FILE - A South Korean army soldier walks by a TV screen showing North Korean leader Kim Jong Un with superimposed letters that read: "North Korea's nuclear warhead" during a news program at Seoul Railway Station in Seoul, South Korea, March 9, 2016.
FILE - A South Korean army soldier walks by a TV screen showing North Korean leader Kim Jong Un with superimposed letters that read: "North Korea's nuclear warhead" during a news program at Seoul Railway Station in Seoul, South Korea, March 9, 2016.

President Barack Obama will hold talks with his counterparts from China, Japan and South Korea in Washington this week to discuss North Korea's growing combativeness over its nuclear program.

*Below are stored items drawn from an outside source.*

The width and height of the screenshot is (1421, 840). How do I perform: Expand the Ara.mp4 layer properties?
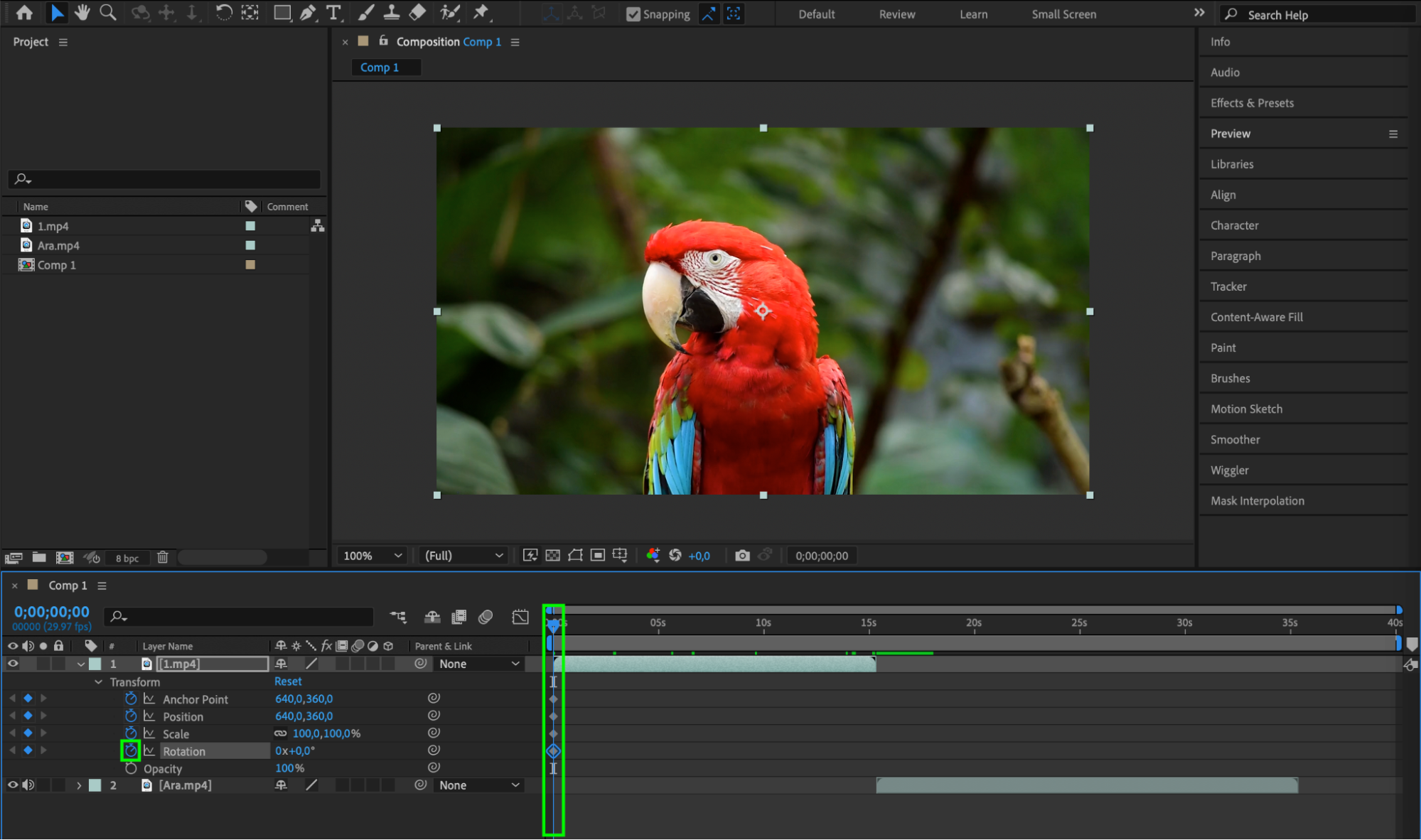coord(79,785)
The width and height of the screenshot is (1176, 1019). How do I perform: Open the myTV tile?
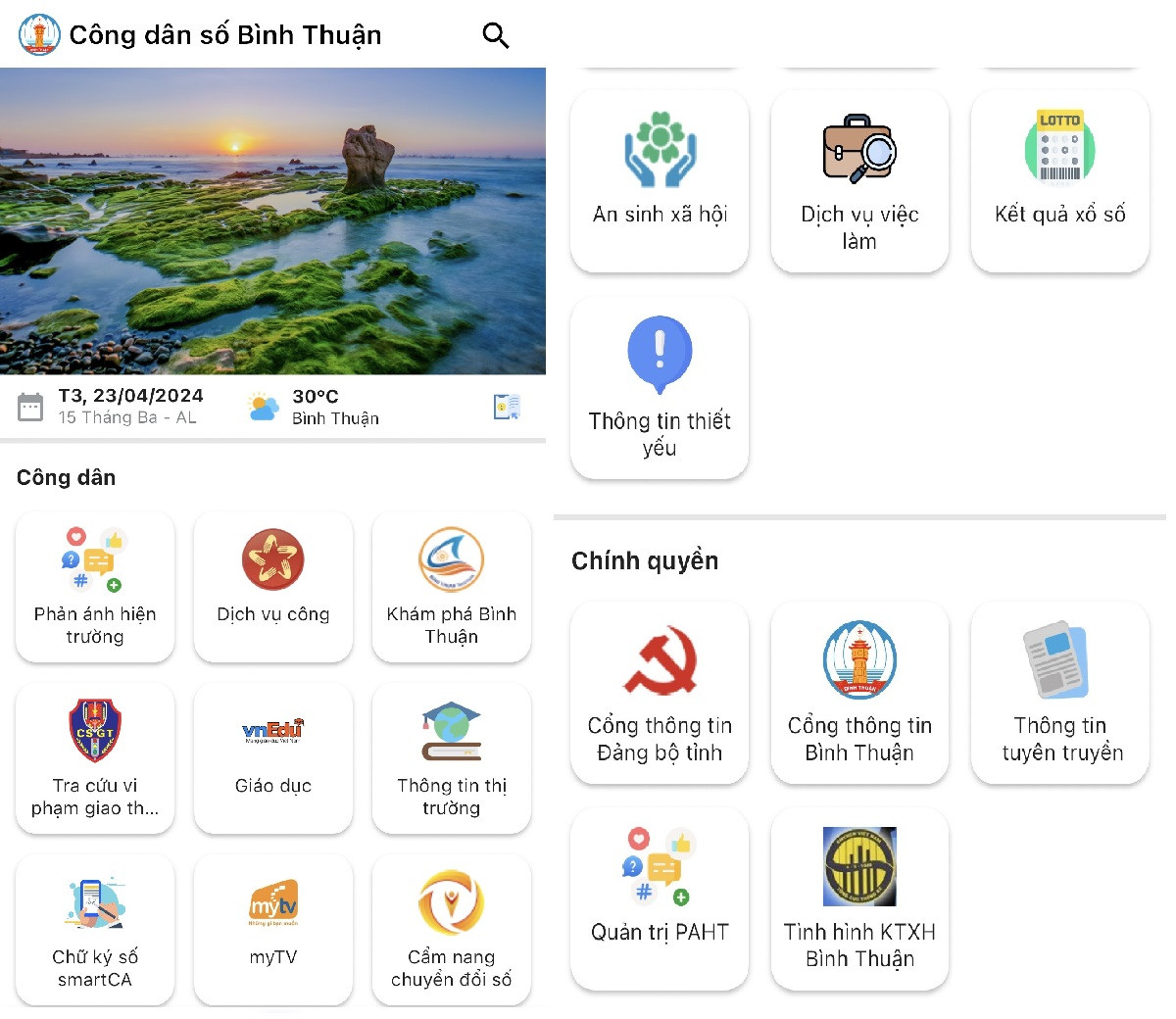pos(273,930)
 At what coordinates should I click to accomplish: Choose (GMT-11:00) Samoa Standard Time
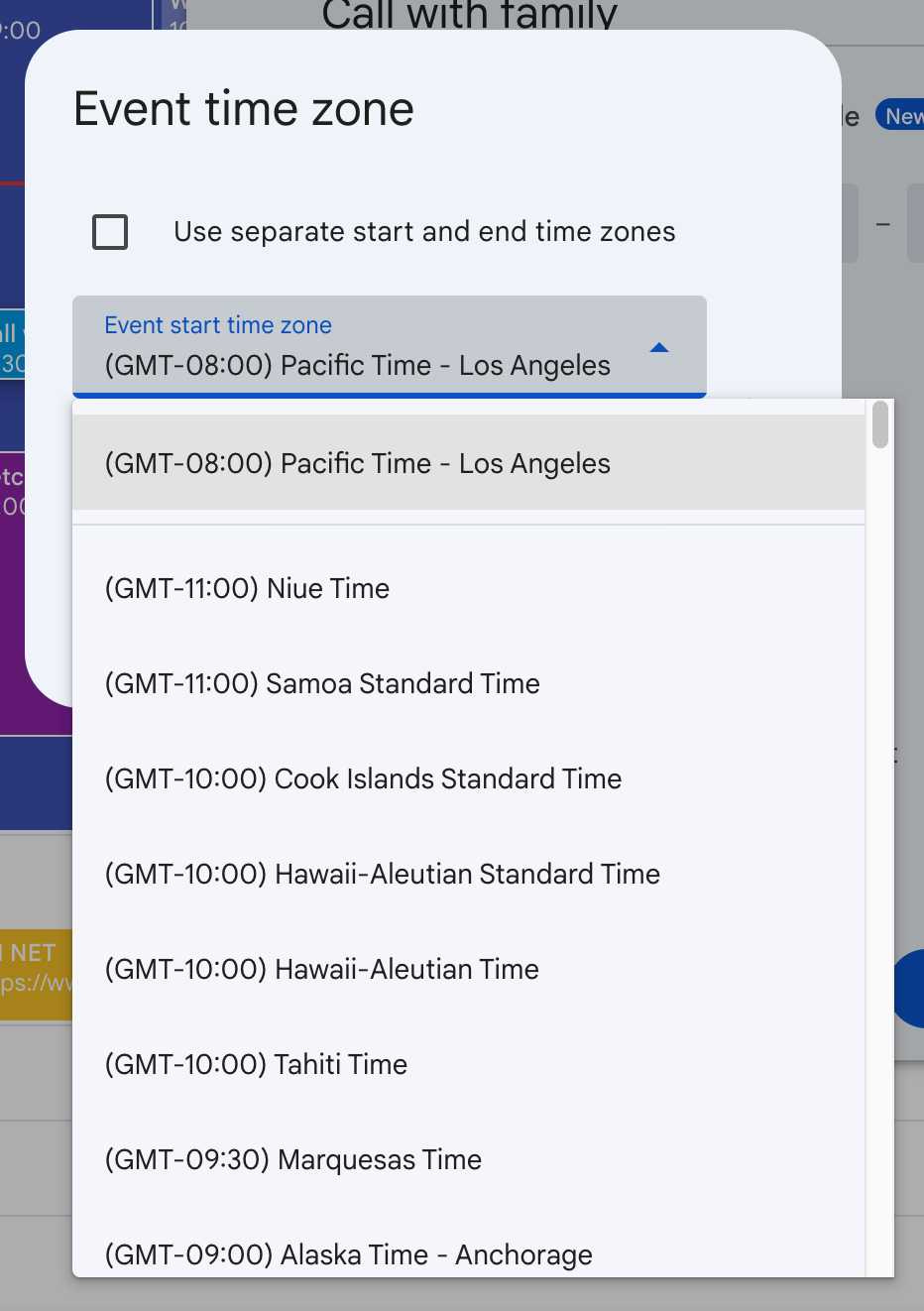[321, 683]
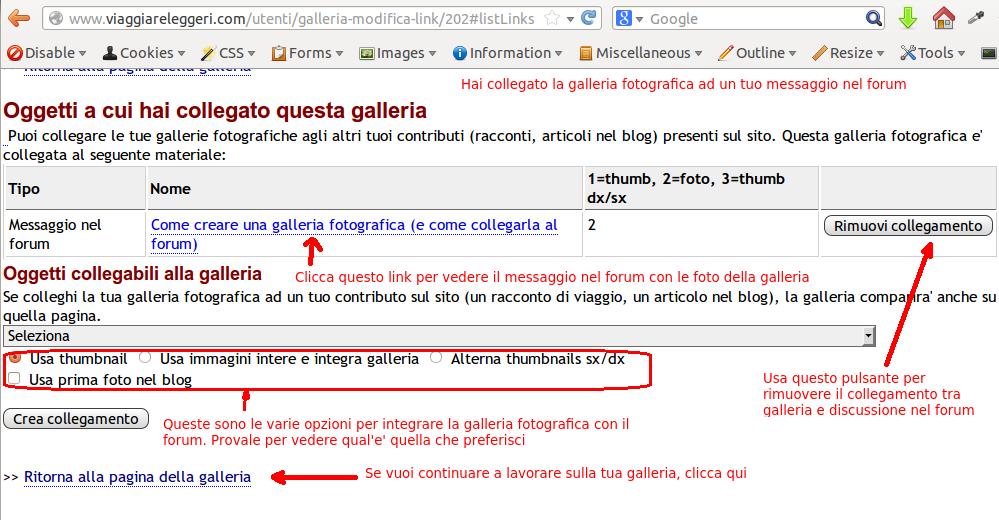Open the 'Seleziona' dropdown list
Screen dimensions: 999x520
pyautogui.click(x=438, y=336)
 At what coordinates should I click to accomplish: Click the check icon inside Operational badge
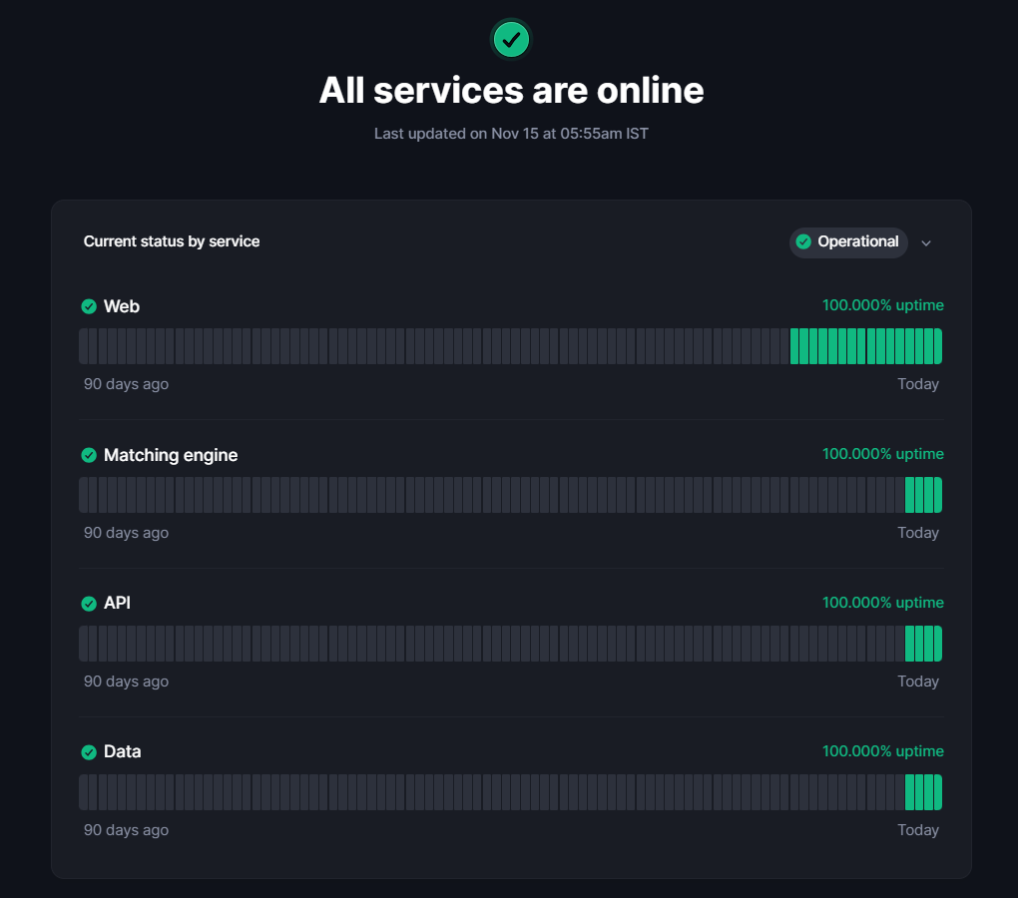[x=803, y=242]
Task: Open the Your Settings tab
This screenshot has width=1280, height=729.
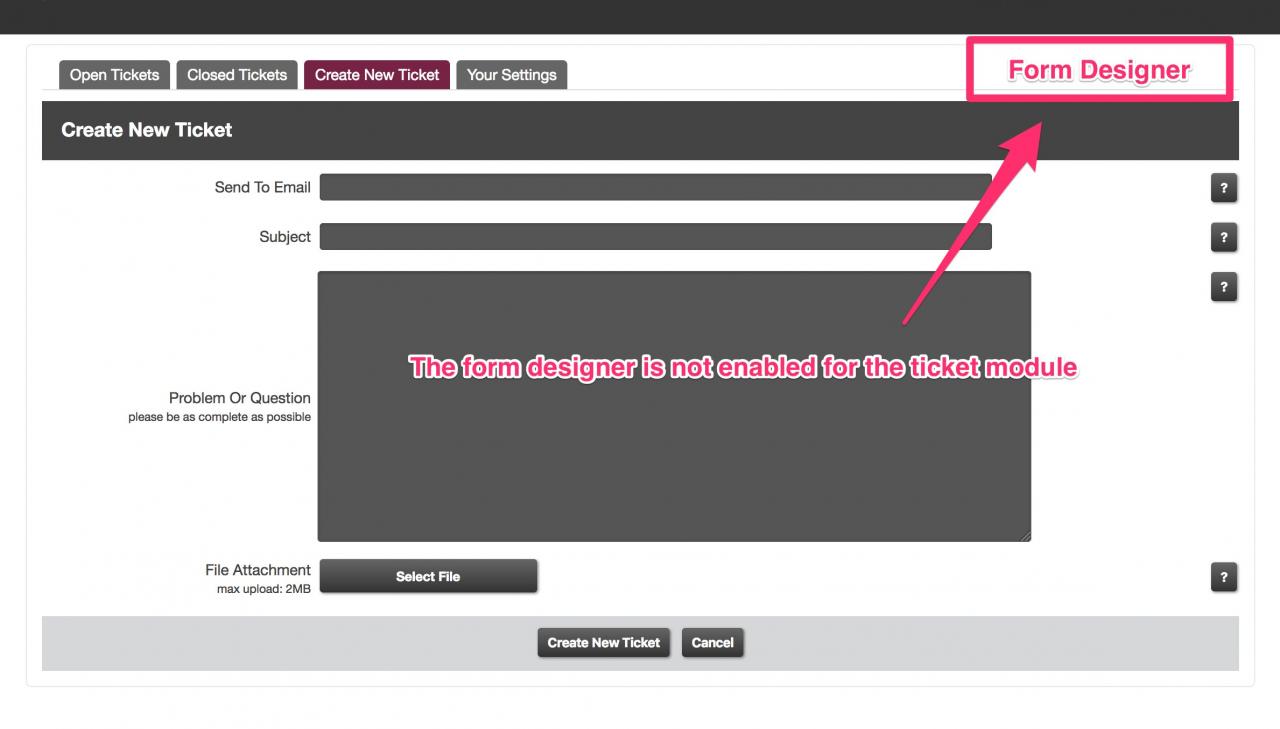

Obama will hold three-way talks with Japanese Prime Minister Shinzo Abe and South Korean President Park Geun-hye Thursday on the sidelines of a global nuclear security summit, plus a separate discussion with Chinese President Xi Jinping, North Korea's chief diplomatic and economic patron.

North Korea has boasted of progress in its nuclear weapons and ballistic missile programs, including claims of a successful test of a solid-fuel rocket and an atmospheric re-entry of a ballistic missile. The boasts are apparently in response to a new, stronger round of sanctions imposed by the United Nations over Pyongyang's recent nuclear and ballistic missile tests, and the annual joint U.S.-South Korea military drill currently underway.

The United States, China and South Korea, along with Russia, Japan and North Korea, are members of the six-party talk aimed at curbing Pyongyang's nuclear weapons program. The talks broke down in 2008.